Weathering the Digital Storm

We are living in a digitized reality. Our contact with things is fast fading away. We are consuming and relating a digital order. Philosopher Byug-Chul Han declares that the age of objects is over and we have entered the age of nonobjects. Our world has become less tangible and more informatizing. Digitized nonobjects are entering our world displacing objects that made our world. Nonobjects are digitized objects and as such they are information objects. The information resides in Google Earth and the Cloud. Our world is fast becoming cloudy and ghostly. No thing is substantive.

Everything is fast fading into oblivion. We living in a progressive winter of forgetting. Digitized information disembodies reality. It materializes and desubstantializes our world. It also eliminates our memory. O We outsource our memory to digital machines like computers and smartphones. We store data and information. We have become infomaniacs. Infomania rules our world. It makes our reality disappear. Digitization makes object lose their Das Ding. Our Smart Phone becomes information processing machine for digital actors or nonobjects. Objects do not spy on us. We trust them. But the Smart Phone is a nonobject. It spies on us and renders us vulnerable to Big Data Analytics.

Facebook only gives us the like button. There is no dislike button on Facebook. Byug-Chul Han says that the Smart Phone is a new rosary in our hands. To like is to pray in the digital world. He says we continue going for confession. But we no longer ask for forgiveness. We are asking for attention. We are no longer attracted to objects but are all the time attached to their digital incarnation. We are becoming data/ information and mirror ourselves in the nonobjects of the digital world. There is increasing talk of data-sexuals. Tapping and touching the Smart Phone is seen as a substitute for sex.

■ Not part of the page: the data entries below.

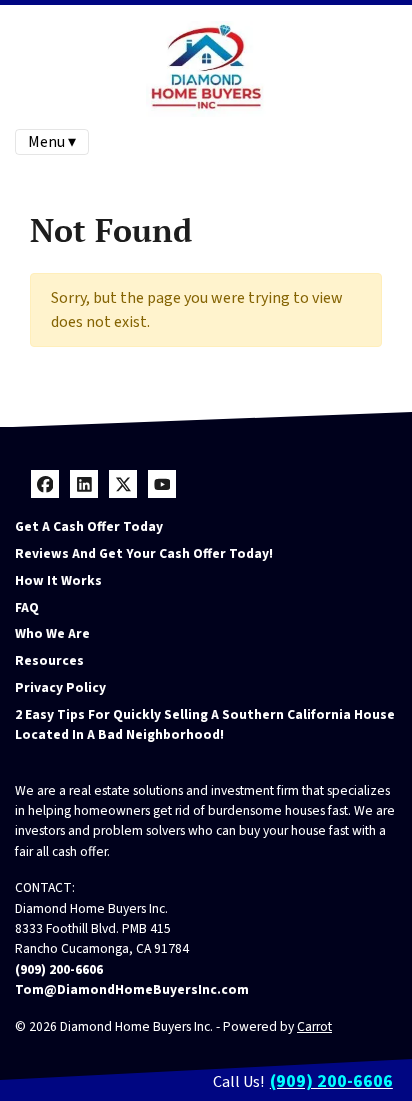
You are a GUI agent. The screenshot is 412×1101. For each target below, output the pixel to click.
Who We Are (52, 633)
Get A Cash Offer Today (89, 526)
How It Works (58, 580)
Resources (49, 660)
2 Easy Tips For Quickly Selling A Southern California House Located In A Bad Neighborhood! (205, 724)
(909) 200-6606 (59, 969)
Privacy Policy (60, 687)
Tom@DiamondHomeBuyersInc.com (132, 989)
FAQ (27, 607)
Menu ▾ (52, 142)
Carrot (314, 1026)
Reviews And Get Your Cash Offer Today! (144, 553)
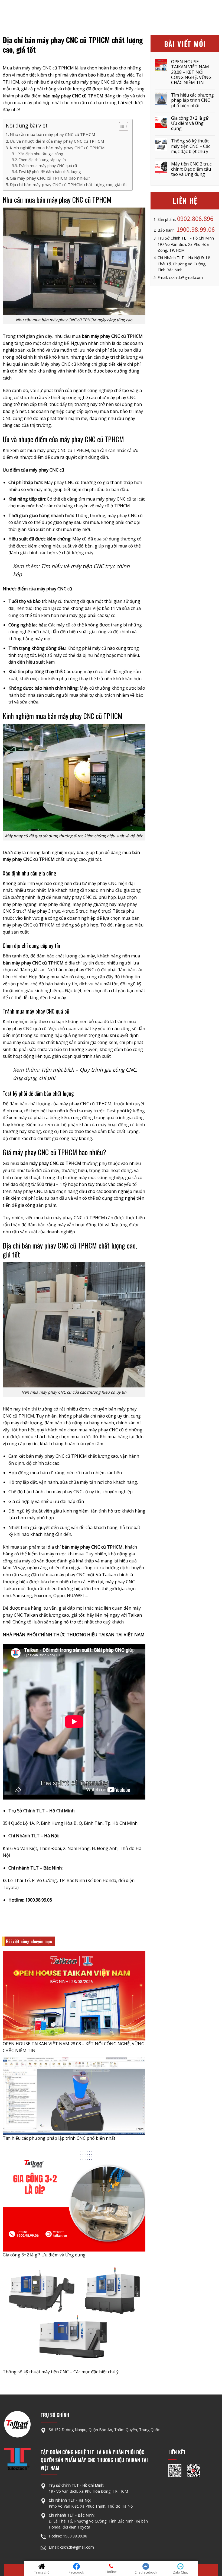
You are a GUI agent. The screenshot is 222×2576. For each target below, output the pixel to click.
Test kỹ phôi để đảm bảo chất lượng (49, 171)
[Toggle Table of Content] (121, 126)
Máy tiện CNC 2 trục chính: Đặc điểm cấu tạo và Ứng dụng (191, 169)
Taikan (31, 1615)
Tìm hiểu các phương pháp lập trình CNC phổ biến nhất (59, 2138)
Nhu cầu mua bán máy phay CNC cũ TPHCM (52, 134)
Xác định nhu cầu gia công (40, 153)
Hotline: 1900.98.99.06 (68, 2536)
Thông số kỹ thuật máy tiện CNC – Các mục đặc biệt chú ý (61, 2372)
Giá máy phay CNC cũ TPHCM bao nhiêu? (50, 178)
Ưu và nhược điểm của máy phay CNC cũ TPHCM (57, 141)
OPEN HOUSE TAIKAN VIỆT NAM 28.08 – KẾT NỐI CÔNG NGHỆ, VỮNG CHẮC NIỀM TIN (191, 72)
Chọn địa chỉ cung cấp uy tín (42, 159)
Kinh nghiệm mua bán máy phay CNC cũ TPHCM (57, 147)
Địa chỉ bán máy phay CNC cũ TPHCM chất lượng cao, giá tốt (68, 184)
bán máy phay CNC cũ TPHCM (43, 68)
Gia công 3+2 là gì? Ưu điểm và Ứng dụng (44, 2255)
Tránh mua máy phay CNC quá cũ (47, 165)
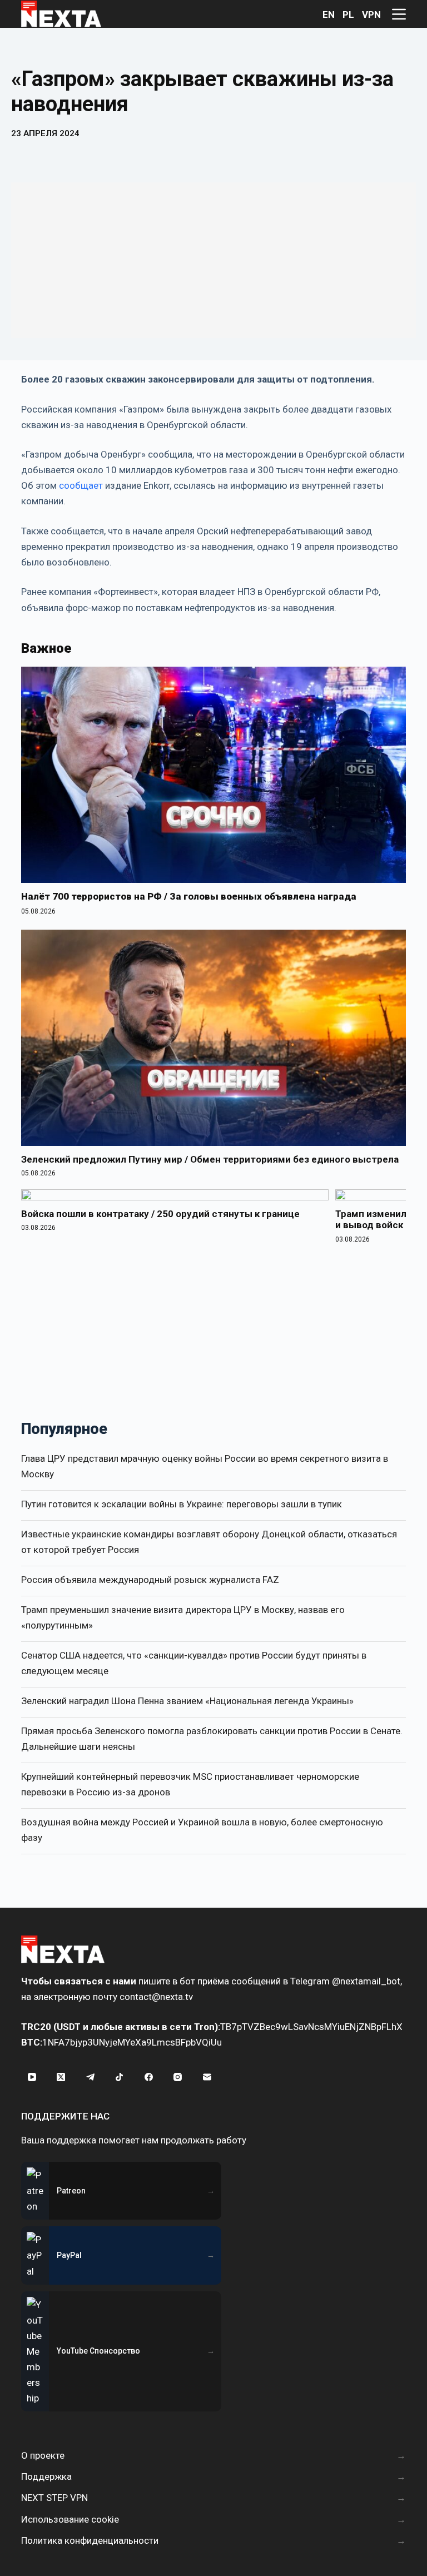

The Smart Phone amplifies our ego. Our libidinal energies are unleashed on the Smart Phone. What we like we zoom. What we don’t like we swipe away. We seem to have the world at our fingertips. The Smart Phone opens our narcissistic zone. What is available on the Smart Phone is consumable. What is not available, the real objects of our world are lost. It is this disappearance of the other that makes the Smart Phone users lonely. Perhaps, we need the Angel of in-action of Walter Benjamin to save ourselves from this digital storm. We need Buddha-like contemplation to hold our fingers from rushing inadvertently on to the screen of our Smart Phones.